Autour d’Auschwitz, des objets témoins de l’Holocauste sortent de l’oubli
La pêche s’annonce bonne pour ces « chasseurs de trésors » très particuliers. Avec des gestes attentifs, ils fouillent une petite cabane en bois, située en bordure des fils barbelés de l’ancien camp nazi d’Auschwitz-Birkenau et en sortent, un par un, divers objets.
"Ce sont des assiettes d’un service de vaisselle provenant de la cantine des SS", dit-il sans même lire le logo terrifiant. Il avait déjà vu des dizaines de plats identiques. "La cantine des SS n’était pas loin d’ici, et derrière nous, à 200 mètres, on avait le camp de Birkenau".
Pour construire la plus grande usine de la mort d’Europe en 1940, où plus d’un million d’êtres humains, des Juifs pour la plupart, ont été exterminés, les Allemands avaient vidé Birkenau de tous ses habitants et rasé la plupart des maisons.
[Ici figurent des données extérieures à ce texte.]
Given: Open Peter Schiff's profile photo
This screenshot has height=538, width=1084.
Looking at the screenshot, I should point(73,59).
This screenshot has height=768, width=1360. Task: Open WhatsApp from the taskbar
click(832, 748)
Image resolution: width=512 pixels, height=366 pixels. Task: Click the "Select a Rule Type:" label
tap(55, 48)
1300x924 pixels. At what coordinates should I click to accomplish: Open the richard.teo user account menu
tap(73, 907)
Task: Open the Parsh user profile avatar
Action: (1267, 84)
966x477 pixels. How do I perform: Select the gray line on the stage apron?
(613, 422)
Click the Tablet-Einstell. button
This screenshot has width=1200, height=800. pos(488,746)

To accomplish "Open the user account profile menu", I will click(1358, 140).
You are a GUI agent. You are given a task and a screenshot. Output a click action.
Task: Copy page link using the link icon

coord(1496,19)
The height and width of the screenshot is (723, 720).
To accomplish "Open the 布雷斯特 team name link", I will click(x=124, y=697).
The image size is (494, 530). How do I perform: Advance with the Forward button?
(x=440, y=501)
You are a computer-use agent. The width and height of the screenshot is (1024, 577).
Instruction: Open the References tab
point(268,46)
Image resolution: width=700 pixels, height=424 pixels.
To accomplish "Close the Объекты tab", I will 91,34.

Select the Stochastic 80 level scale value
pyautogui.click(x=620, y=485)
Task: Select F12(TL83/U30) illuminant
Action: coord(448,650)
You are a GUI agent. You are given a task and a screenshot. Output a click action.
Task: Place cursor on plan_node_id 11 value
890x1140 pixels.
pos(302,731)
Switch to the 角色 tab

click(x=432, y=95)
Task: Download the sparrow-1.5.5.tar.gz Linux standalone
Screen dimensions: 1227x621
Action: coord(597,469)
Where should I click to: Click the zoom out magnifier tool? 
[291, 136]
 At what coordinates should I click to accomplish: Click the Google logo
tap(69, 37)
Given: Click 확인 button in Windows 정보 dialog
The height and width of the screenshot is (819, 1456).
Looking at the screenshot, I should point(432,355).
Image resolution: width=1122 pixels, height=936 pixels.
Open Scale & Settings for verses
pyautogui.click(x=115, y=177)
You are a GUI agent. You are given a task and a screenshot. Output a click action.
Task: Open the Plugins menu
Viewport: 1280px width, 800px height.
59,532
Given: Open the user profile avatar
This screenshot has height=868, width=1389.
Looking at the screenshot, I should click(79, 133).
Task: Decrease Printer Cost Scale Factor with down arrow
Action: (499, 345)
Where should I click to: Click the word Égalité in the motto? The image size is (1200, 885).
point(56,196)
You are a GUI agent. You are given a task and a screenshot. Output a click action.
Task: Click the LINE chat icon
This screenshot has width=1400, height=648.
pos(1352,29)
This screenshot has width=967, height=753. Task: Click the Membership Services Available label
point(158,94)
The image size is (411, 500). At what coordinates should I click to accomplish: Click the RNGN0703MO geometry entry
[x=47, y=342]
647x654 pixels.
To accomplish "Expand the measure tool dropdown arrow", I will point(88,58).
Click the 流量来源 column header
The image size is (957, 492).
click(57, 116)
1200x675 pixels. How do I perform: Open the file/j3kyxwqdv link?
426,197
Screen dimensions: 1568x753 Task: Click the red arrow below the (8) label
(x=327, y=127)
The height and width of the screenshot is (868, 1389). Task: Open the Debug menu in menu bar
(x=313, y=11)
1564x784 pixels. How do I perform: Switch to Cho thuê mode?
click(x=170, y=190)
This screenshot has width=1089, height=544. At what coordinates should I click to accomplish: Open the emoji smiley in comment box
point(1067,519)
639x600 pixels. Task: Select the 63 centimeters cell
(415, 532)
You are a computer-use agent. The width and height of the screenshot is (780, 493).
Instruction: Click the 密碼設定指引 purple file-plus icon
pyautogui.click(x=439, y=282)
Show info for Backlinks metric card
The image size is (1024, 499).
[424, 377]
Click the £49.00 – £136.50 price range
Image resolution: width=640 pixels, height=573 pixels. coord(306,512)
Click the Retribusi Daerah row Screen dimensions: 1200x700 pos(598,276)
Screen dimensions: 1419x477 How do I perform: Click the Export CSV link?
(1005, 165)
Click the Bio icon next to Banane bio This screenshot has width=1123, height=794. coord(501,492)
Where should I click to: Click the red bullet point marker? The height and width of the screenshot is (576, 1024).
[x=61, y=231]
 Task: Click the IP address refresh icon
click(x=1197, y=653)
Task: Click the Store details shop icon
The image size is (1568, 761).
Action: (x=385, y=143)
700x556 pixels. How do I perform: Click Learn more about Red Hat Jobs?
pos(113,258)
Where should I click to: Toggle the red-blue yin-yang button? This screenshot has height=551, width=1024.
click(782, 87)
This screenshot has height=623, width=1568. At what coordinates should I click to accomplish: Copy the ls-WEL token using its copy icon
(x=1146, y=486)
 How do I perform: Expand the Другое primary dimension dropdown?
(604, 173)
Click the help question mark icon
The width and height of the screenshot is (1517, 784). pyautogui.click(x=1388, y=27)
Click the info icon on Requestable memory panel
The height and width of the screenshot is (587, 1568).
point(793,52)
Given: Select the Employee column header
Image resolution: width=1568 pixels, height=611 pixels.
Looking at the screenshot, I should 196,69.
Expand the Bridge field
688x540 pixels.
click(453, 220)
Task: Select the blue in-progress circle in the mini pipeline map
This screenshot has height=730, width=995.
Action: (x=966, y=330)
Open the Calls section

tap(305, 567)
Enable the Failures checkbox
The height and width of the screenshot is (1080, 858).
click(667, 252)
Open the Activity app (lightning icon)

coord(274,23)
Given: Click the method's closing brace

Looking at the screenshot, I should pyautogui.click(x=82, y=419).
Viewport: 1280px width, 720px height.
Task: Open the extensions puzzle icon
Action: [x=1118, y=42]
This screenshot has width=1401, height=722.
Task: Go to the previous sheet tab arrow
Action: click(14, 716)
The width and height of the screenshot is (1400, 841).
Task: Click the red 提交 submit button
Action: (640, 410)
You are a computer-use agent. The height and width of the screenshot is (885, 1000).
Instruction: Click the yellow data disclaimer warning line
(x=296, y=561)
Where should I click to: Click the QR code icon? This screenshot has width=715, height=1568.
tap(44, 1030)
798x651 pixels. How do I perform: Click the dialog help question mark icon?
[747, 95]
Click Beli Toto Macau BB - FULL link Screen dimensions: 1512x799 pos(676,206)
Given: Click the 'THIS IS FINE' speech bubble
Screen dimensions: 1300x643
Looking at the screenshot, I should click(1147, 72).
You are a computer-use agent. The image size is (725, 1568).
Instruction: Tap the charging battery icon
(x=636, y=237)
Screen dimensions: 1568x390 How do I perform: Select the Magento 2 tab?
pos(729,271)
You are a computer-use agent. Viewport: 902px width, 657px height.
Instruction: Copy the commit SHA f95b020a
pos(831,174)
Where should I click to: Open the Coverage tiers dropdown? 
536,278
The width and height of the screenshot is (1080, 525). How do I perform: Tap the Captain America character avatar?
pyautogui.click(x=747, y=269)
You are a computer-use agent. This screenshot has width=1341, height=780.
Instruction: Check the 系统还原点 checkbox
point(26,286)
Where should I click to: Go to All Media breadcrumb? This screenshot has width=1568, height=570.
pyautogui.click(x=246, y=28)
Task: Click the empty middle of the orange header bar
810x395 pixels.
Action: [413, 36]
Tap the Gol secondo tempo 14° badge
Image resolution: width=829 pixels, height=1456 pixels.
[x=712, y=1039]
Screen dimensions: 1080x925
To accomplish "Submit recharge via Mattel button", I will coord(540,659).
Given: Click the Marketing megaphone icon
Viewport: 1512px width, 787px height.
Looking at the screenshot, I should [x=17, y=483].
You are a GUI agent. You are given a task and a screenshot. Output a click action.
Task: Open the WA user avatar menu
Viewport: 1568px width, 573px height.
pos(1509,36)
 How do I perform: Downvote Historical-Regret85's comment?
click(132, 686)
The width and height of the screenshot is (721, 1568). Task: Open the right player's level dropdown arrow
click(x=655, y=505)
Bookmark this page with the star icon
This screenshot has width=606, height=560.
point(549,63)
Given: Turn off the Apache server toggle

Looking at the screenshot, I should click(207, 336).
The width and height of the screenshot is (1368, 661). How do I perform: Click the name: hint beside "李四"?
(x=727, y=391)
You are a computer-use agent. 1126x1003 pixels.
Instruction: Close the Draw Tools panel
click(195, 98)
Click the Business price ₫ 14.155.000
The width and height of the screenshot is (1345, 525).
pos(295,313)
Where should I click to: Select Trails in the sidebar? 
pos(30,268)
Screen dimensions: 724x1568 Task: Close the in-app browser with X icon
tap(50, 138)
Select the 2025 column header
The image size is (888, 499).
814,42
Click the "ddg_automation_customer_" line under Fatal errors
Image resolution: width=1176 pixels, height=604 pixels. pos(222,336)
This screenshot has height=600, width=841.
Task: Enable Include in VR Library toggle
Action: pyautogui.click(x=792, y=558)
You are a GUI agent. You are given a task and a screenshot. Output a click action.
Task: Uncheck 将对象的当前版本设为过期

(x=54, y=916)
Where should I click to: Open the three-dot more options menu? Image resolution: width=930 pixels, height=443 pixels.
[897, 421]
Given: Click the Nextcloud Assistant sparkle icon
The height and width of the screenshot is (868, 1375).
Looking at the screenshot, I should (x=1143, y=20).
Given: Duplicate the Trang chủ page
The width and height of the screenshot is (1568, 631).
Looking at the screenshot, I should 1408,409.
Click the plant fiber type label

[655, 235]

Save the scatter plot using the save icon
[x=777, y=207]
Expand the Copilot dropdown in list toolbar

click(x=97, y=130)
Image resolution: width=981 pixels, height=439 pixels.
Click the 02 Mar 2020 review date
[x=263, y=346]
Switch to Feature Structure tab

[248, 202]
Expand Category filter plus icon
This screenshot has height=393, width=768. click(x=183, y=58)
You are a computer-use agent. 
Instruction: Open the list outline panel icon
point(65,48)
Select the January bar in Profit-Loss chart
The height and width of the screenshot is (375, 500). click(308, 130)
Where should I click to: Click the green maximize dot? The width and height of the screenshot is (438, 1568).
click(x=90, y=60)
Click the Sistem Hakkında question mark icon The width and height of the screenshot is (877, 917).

"Quand les habitants d’ici sont revenus après la guerre, ils n’avaient strictement plus rien et prenaient tous les objets trouvés sur le site", ajoute Dag Kopijasz.
Il y a trois ans, il a créé la Fondation lieux de mémoire auxiliaires d’Auschwitz-Birkenau (FPMP) qui a pour but de sauver ces objets de l’oubli.
"Personne ne s’y intéressait alors qu’il reste encore plein d’objets chez des particuliers dans la région. On circule dans un périmètre de 25 kilomètres. Souvent les gens ne savent pas quoi en faire", dit-il.
Ce fut le cas de Zbigniew Gierlicki, 55 ans, qui à la mort de ses parents a décidé de transmettre à la fondation la cabane historique avec tout ce qu’il y avait à l’intérieur, content qu’elle s’occupe de tout, y compris de son démontage.
"Mon grand père l’a vraisemblablement construite avec des planches d’un baraquement du camp démonté", dit-il. "Il y avait plein de choses, uniformes allemands, du savon, brancards de l’armée, mais tout ça s’est perdu".
"Mes grands-parents ont pris tout ça au camp, comme tout le monde ici. A l’époque on manquait de tout, il n’y avait pas de matériaux de construction", dit-il. "Mais jamais ma grand mère n’a utilisé ces plats. Jamais".
A l’intérieur de la cabane, le numéro de série du baraquement, C 652, apparaît sous les restes de peinture blanche. Ça a dû être un dispensaire du camp, conclut Kopijasz.
Andrzej Kacorzyk, historien et directeur adjoint du Musée d’Auschwitz-Birkenau, n’est pas étonné que l’on puisse encore trouver tant d’objets.
"Il ne faut pas oublier qu’ici même vivaient quelque 100.000 hommes, des prisonniers, des SS, il y avait donc une quantité énorme de toutes sortes de biens matériels qui refont encore surface", dit-il. La préservation du site et de ses objets a commencé deux ans après la guerre quand le musée a été créé.
A l’extérieur de son périmètre, toute personne a le droit d’en chercher.
Une fois vidée, la cabane sera démontée, planche par planche, et transportée dans un entrepôt. La fondation a déjà démonté seize baraquements, dont celui de Monowitz décrit par Primo Levi.
Bien qu’avec peu de moyens, la fondation a déjà aménagé trois salles d’exposition. On y trouve par exemple un rouleau en béton avec lequel les prisonniers aménageaient des routes et qui vient d’être récupéré dans un club de football où il servait à aplatir la pelouse. Et des objets minuscules comme une figurine en porcelaine de Mickey Mouse, ayant appartenu à un enfant exterminé, ou encore un minuscule sabot sculpté dans un bout de bois.
"Il a été trouvé entre les briques à l’endroit où dormaient les prisonnières de la compagnie disciplinaire. On ne sait pas qui l’a fait et à qui il a été offert", dit Dag Kopijasz. "On ne le saura probablement jamais".